Dans l'ensemble de sa production, Wegmann manifeste une crainte permanente vis-à-vis des synthèses et des hypothèses audacieuses; il redoute par-dessus tout leur transformation en dogmes rigides et stériles. Cette attitude paraît liée à plusieurs facteurs parmi lesquels le profond sentiment d'insécurité et de doute qui caractérise toute sa personnalité semble avoir joué un rôle prédominant. Il est fort probable que l'éblouissement qu'il a éprouvé vis-à-vis d'Argand, son premier maître, a renforcé cette attitude, dans la mesure oui il a saisi ses propres limites. La méfiance de l'autoritarisme dont lui a très souvent parlé Sederholm, a certainement consolidé une attitude qui était alors déjà bien établie. Dans l'un de ses écrits, il présente ses vues dans le langage imagé qu'il affectionnait :
« Les images que nous nous faisons du passé géologique ressemblent à des mosaïques, composées par les fragments , des expériences que nous reconnaissons ou que nous croyons reconnaître [...]. Dans un langage un peu solennel, on désigne souvent un tel assemblage ordonné et dépouillé des traits distinctifs par le terme de synthèse. Abandonnant ce langage un peu pompeux, quelques auteurs ont comparé les images du passé à un «puzzle». Si les aspects fragmentaires de la nature que nous enregistrons portaient un « dessin » et des emboîtements, comme les pièces d'un « puzzle », la reconstitution du passé ne présenterait que des difficultés peu importantes ; car la position relative d'un fragment du dessin d'une part et les parties correspondantes des emboîtements de l'autre une fois trouvées, on est certain de la cohérence de deux pièces dans le cas d'un «puzzle», et il n'y a plus à y revenir.

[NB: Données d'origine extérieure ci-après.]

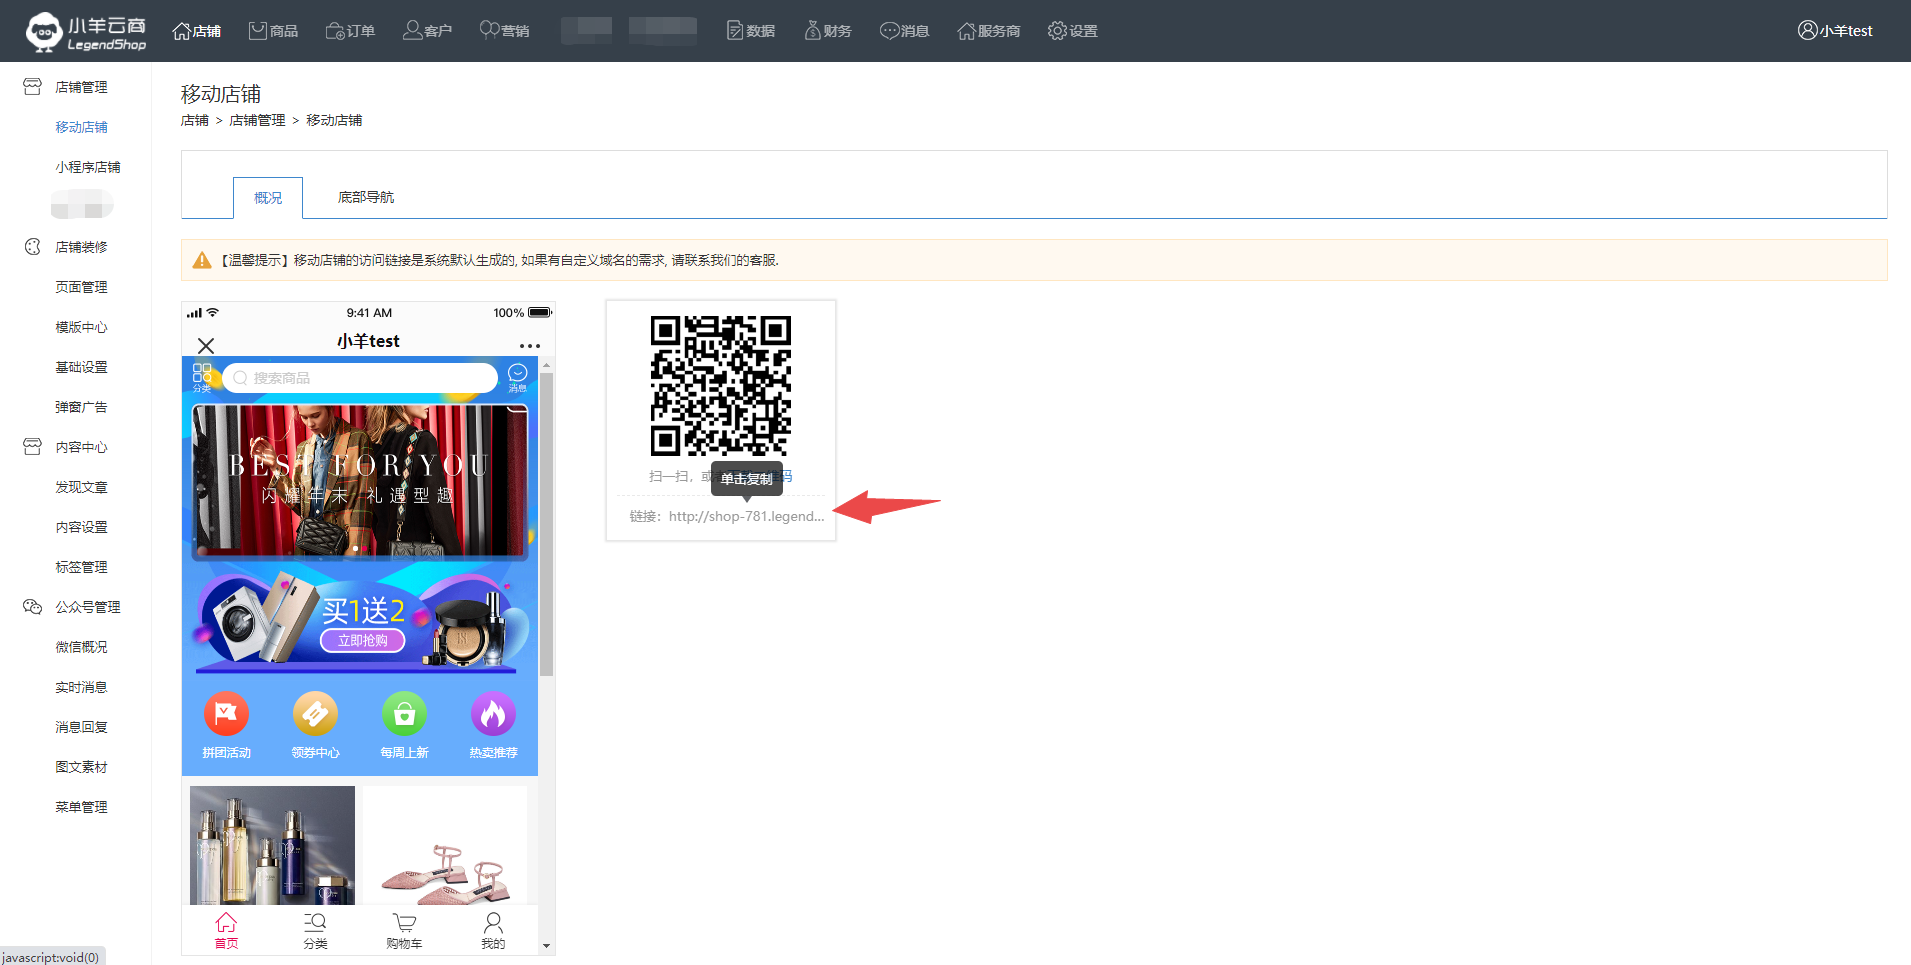Click the 拼团活动 group-buy icon
This screenshot has height=965, width=1911.
coord(226,714)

Les aspects fragmentaires du passé géologique ne montrent, le plus souvent, ni un « dessin » bien marqué, ni des emboîtements correspondants. Le tectonicien est souvent comme un paléontologiste qui aurait une multitude de formes fossiles, mais aucune forme vivante pour les comparer.
Une autre difficulté, s'opposant à l'assemblage des fragments, vient du fait qu 'une grande partie des traces et des témoignages est détruite. Notre connaissance restera donc toujours fragmentaire ; une partie des pièces du «puzzle» manque. Les synthèses qui font disparaître ces lacunes sous un badigeonnage habile peuvent certainement susciter notre admiration pour l'imagination du ou des auteurs, mais ne nous inspirent pas confiance au même degré »...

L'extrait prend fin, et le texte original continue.